Cyclical currencies were the outperformers (ex-CAD) with GBP, AUD and NZD leading among G10 FX with the Pound also rising vs the Euro ahead of the BoE rate decision this week, where analysts look for rates to be left unchanged in a 7-2 vote split. Market pricing currently assigns a 36% chance of a cut although this looks too high given the current UK economic backdrop, with pricing appearing to reflect the recent dovish Fed repricing. Cable breached 1.32 for the first time since 6th September; 1.3239 was the high that day, vs 1.3214 today. Antipodeans both firmed despite soft China economic data over the weekend with dollar weakness driving price action while both currencies pared the weakness seen on Friday, also both rising above the 21dmas, (AUD: 0.6733, NZD: 0.6188), albeit the Kiwi failed to hold above the level.

The CAD was a laggard after an FT interview with BoC Governor Macklem signalled the bank could increase the magnitude of rate cuts from 25 to 50bps on account of softening labour market data and falling crude prices which saw USD/CAD hit a session high of 1.3607 from a low of 1.3567, trading either side of the 200dma at 1.3587. The CAD was flat vs the softer buck with the weaker Dollar helping offset losses while gains in crude prices were also supportive.
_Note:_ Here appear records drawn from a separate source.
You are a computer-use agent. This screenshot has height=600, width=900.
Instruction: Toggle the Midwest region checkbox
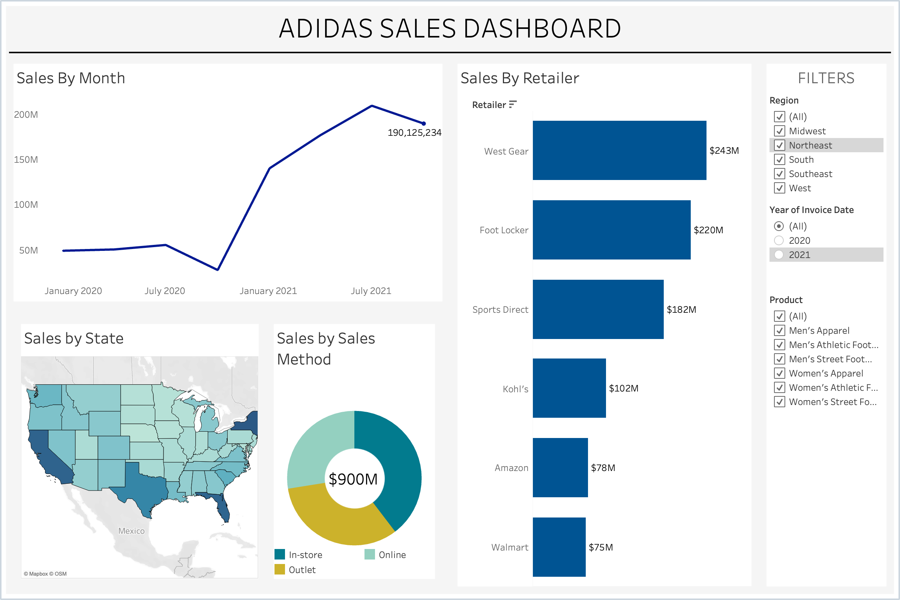[779, 131]
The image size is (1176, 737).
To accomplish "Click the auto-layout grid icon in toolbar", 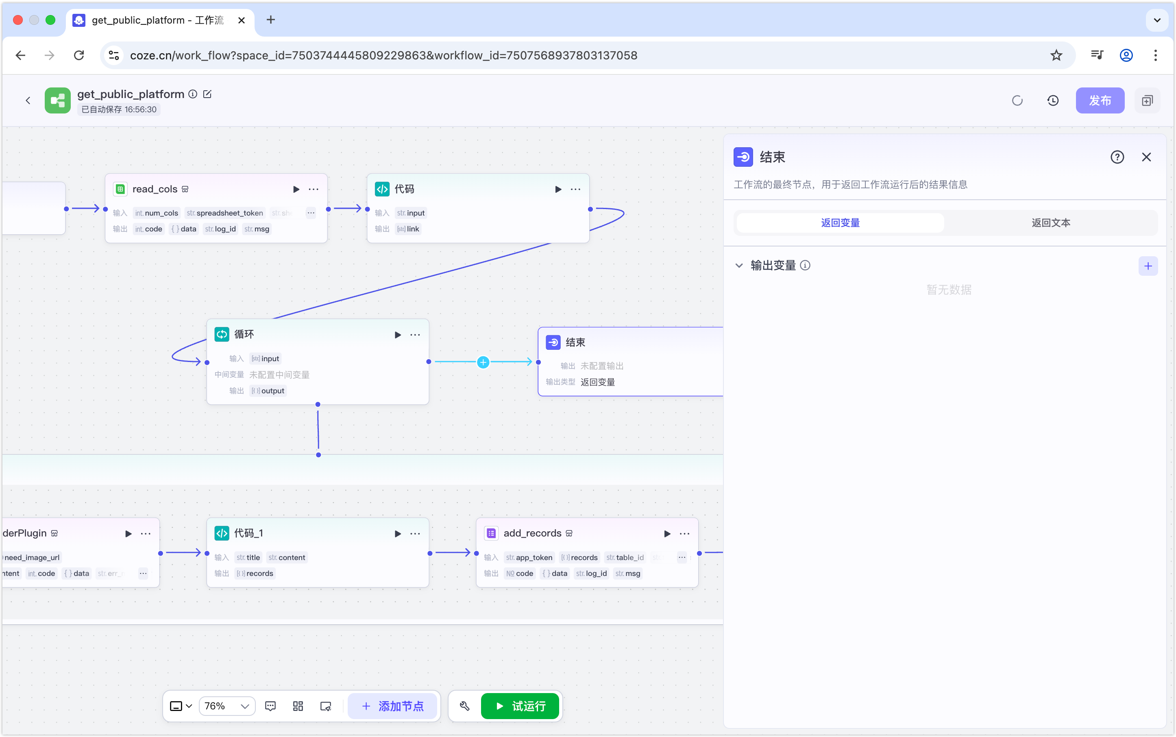I will click(298, 706).
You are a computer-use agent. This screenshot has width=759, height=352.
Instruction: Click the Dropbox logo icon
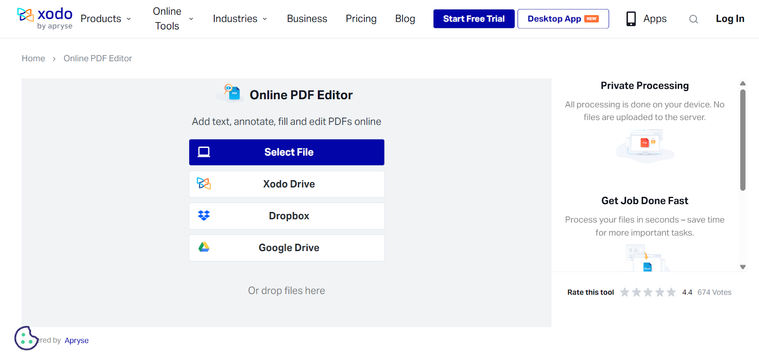click(204, 216)
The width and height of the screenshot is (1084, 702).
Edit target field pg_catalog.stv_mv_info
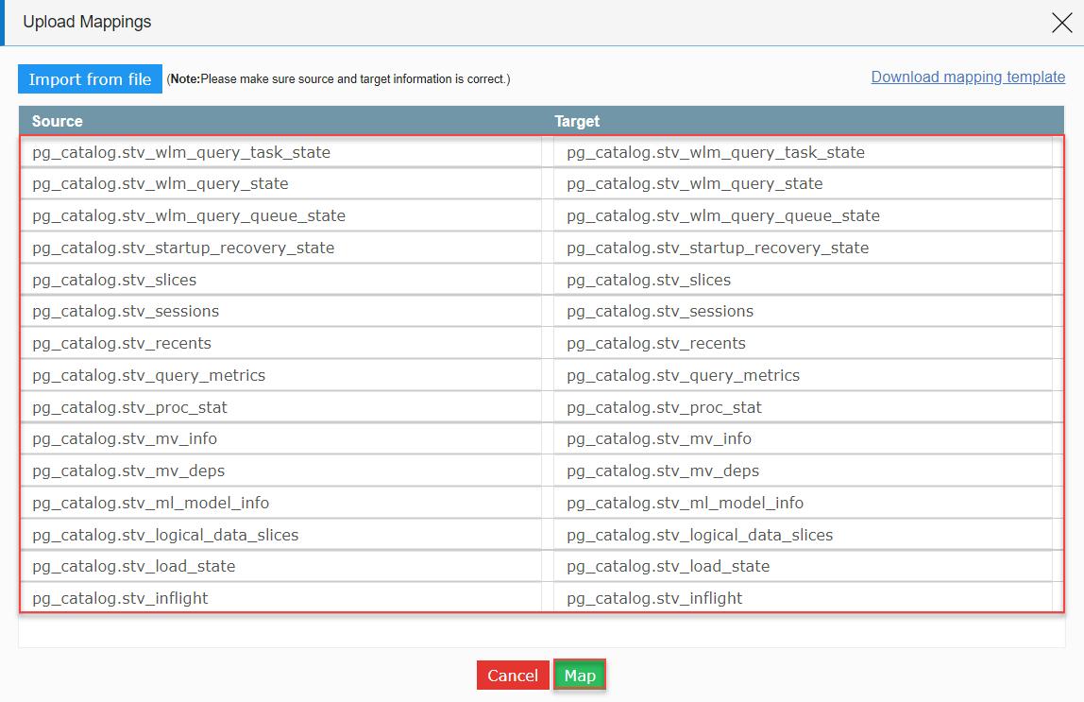click(803, 438)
EMFX was mixed with BRL notching notable gains on dovish Fed pricing ahead of the expected BCB hike on Wednesday while MXN saw losses as the judicial overhaul officially took effect although the local stock market was closed due to its Independence Day. CLP benefitted from rising copper prices with extra support seen on the weaker buck. Elsewhere, ILS was hit after reports suggested Israeli PM Netanyahu is considering firing Defence Minister Gallant.